*Try it*: Present exactly, and only, the lines running from the line that contains "Instruction: Check the" through the end of the entries below.

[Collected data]
******************************

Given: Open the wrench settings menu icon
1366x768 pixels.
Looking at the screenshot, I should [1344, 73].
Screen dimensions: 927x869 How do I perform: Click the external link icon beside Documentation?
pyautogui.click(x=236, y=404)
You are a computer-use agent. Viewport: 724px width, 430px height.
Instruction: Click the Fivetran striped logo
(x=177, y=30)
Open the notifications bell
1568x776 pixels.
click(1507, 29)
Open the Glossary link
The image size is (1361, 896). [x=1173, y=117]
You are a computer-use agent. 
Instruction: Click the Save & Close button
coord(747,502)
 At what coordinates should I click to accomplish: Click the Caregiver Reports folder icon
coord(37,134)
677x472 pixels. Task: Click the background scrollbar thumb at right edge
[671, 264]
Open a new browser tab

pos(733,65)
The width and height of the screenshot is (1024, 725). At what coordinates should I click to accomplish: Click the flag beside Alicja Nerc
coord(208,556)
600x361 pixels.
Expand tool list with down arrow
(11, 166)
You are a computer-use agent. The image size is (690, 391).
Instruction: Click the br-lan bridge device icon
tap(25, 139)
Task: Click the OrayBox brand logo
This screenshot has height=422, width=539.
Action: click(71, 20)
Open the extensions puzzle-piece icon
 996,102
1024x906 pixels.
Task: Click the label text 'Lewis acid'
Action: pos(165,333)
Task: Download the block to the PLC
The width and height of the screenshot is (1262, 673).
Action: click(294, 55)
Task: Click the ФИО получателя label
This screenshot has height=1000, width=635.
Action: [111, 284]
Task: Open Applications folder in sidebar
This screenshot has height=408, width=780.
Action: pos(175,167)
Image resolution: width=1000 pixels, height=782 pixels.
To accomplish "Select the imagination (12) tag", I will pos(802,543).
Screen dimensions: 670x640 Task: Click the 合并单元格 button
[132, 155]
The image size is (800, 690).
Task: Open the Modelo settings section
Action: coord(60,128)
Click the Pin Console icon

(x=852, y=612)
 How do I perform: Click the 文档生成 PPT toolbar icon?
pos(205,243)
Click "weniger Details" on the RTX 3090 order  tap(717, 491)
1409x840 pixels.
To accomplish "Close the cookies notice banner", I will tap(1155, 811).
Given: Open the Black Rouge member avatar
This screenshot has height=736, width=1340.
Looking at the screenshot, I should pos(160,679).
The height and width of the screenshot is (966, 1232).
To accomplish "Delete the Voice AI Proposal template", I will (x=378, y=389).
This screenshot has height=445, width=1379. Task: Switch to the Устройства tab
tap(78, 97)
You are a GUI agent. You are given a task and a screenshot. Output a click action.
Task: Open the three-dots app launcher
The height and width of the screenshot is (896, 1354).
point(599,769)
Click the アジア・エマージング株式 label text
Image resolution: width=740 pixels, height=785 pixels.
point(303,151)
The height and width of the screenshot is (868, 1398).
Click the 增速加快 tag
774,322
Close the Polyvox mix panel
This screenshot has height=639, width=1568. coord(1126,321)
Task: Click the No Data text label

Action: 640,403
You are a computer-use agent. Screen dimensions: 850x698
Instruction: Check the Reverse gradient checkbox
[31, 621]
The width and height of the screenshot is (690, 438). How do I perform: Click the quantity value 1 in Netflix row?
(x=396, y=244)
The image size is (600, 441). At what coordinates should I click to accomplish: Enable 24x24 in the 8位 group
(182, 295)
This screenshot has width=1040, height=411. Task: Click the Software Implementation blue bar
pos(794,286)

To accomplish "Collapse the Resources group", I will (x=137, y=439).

******************************

*Result below*:
Instruction: Check the Reverse gradient checkbox
[31, 621]
The width and height of the screenshot is (690, 438). How do I perform: Click the quantity value 1 in Netflix row?
(x=396, y=244)
The image size is (600, 441). At what coordinates should I click to accomplish: Enable 24x24 in the 8位 group
(182, 295)
This screenshot has width=1040, height=411. Task: Click the Software Implementation blue bar
pos(794,286)

To accomplish "Collapse the Resources group", I will (x=137, y=439).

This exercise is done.